Saved data entries
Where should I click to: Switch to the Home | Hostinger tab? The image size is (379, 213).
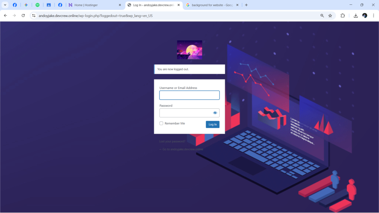click(x=94, y=5)
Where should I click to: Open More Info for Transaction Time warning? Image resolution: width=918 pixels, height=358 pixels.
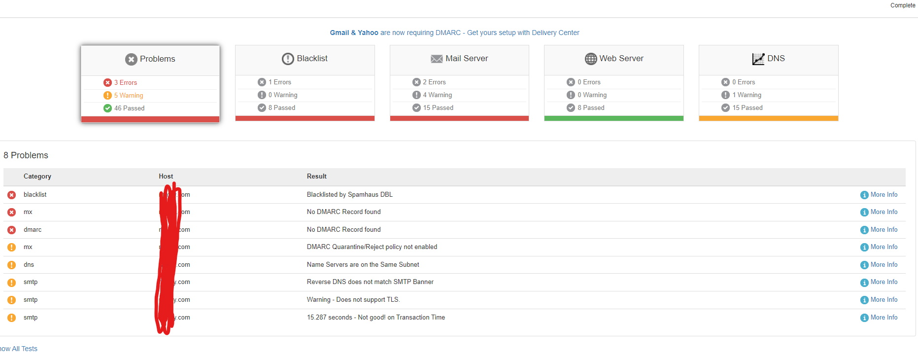pos(879,318)
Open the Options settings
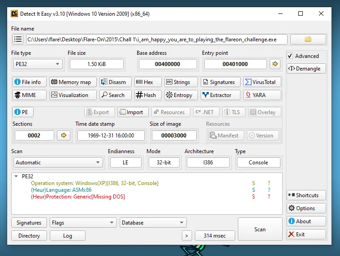 [306, 208]
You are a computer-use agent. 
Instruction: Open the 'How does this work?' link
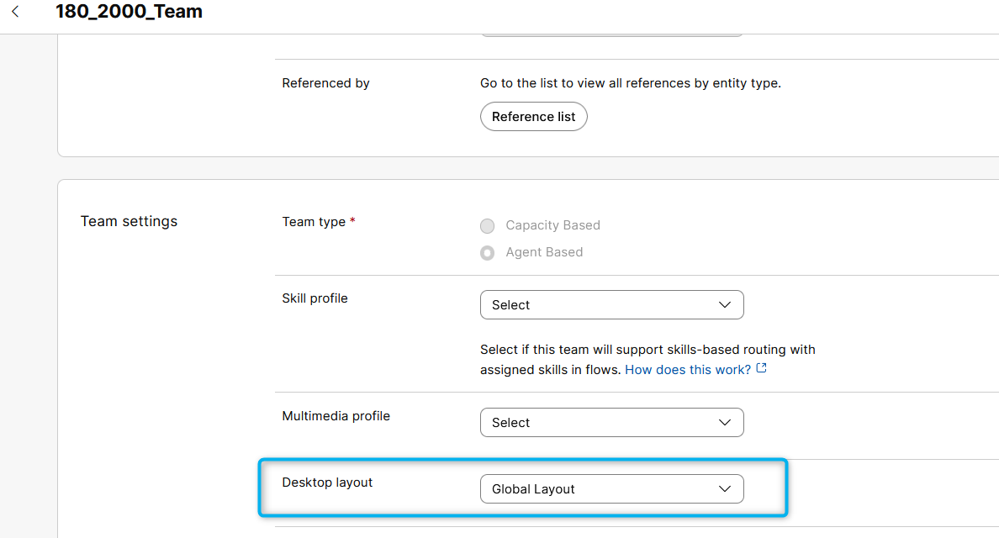[688, 370]
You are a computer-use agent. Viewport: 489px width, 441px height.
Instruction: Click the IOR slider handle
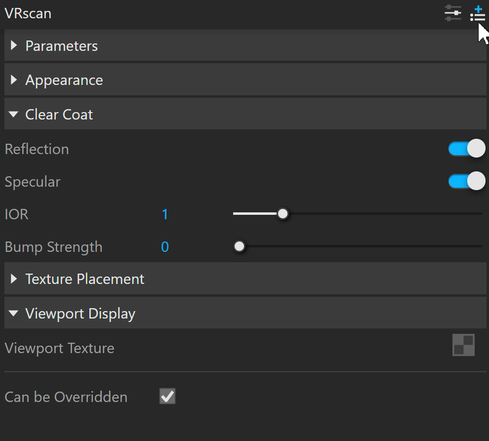pos(283,214)
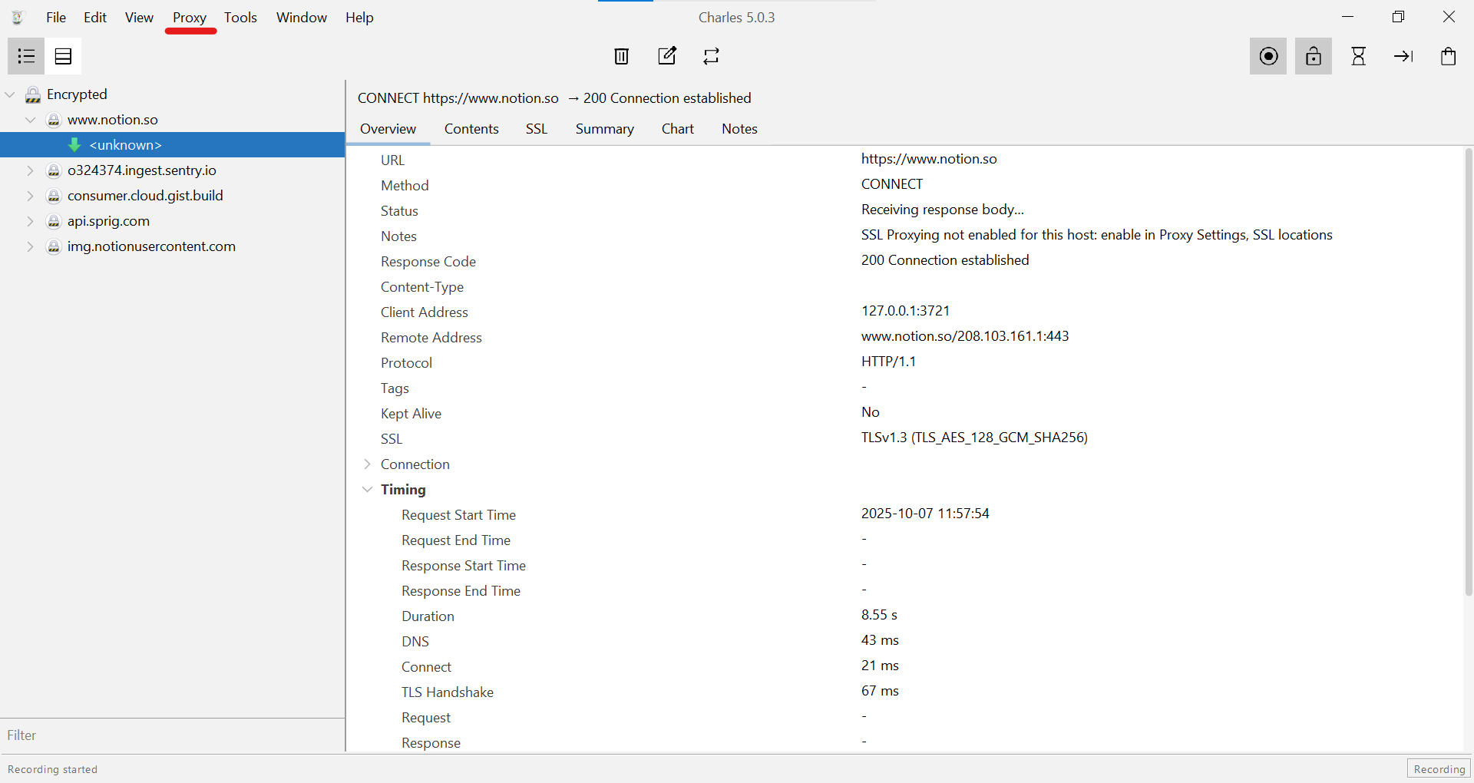Click the Recording status button
This screenshot has width=1474, height=783.
pyautogui.click(x=1439, y=769)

What to do:
Can you repeat every record above exactly, apart from the pictures?

Answer to the problem:
Where should I click to: Switch to the Home | Hostinger tab? The image size is (379, 213).
click(x=94, y=5)
Where should I click to: Open More Info for Transaction Time warning? Image resolution: width=918 pixels, height=358 pixels.
pos(879,318)
Open the Options settings
 [306, 208]
You are a computer-use agent. 
Instruction: Open the 'How does this work?' link
[688, 370]
You are a computer-use agent. Viewport: 489px width, 441px height.
Instruction: Click the IOR slider handle
pos(283,214)
Click the Recording status button
This screenshot has width=1474, height=783.
pyautogui.click(x=1439, y=769)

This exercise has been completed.